The first of these is just funny. The second one pisses me off.

Via Backup Brain:

I can't honestly say which of these two quotes offends me more:

"We've got an issue in America. Too many good docs are getting out of business. Too many OB-GYNs aren't able to practice their love with women all across this country." — George W. Bush

"It's absolutely essential that eight weeks from today, on Nov. 2, we make the right choice, because if we make the wrong choice then the danger is that we'll get hit again and we'll be hit in a way that will be devastating from the standpoint of the United States." — Dick Cheney

I don't know which is worse, but I do firmly believe that each sums up the speaker in a nutshell.

Pro-Drunk Driving?

Wow, I got linked to from a pro-DUI site, run by a law firm in California. While I believe everyone is entitled to a zealous defense, these guys are a bit over the top.

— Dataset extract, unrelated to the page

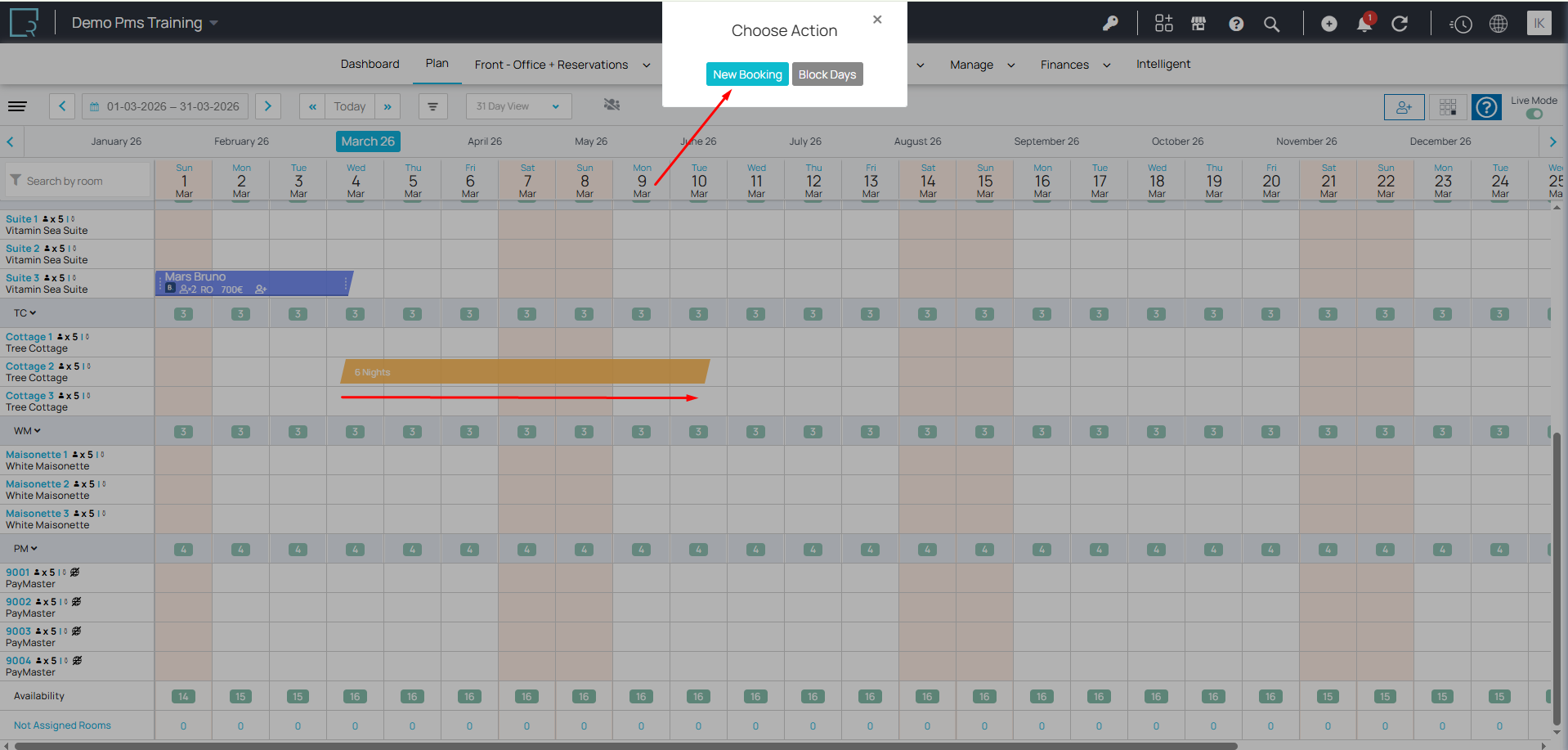The height and width of the screenshot is (750, 1568).
Task: Toggle the crossed-out guests visibility icon
Action: pyautogui.click(x=612, y=105)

I interned with the ISU Dept. of Public Safety for a semester while I was in college (got a minor in Criminal Justice) and I can tell you that none of the people we hauled in for OWI/DUI offenses should have been anywhere near the wheel of a car, nor outside the confines of their own home for that matter. I saw a football player take a van, drive up the wrong side of Lincoln Way (the main drag of Ames), realize that he was driving in to two lanes of oncoming traffic, bounce back across the median, blow a tire off the rim, sideswipe a tree, shatter the window in the van, and continue driving down Lincoln Way with sparks shooting from the rim running against the asphalt. We navigated traffic and got him stopped a block later, before he killed someone, and fortunately he was pretty docile, as he had a hundred pounds on the officer I was with, and I, combined. We took him in custody, and had his damaged van impounded. He refused a breathalyzer test, which led to an automatic loss of his driver's license for six months.

Now, I'm not a doctor, but I can tell you that there's no way that guy should have been in control of a motor vehicle in the state he was in, and the same applies to ever single OWI that I was present for that semester. These weren't people who had a couple glasses of wine with dinner, they weren't unlucky, and they certainly weren't innocent. Most of them did blow in the breathalyzers, and none of them were even close to the legal limit. These people weren't being brought in on technicalities, they were a grave danger to everyone else on the road.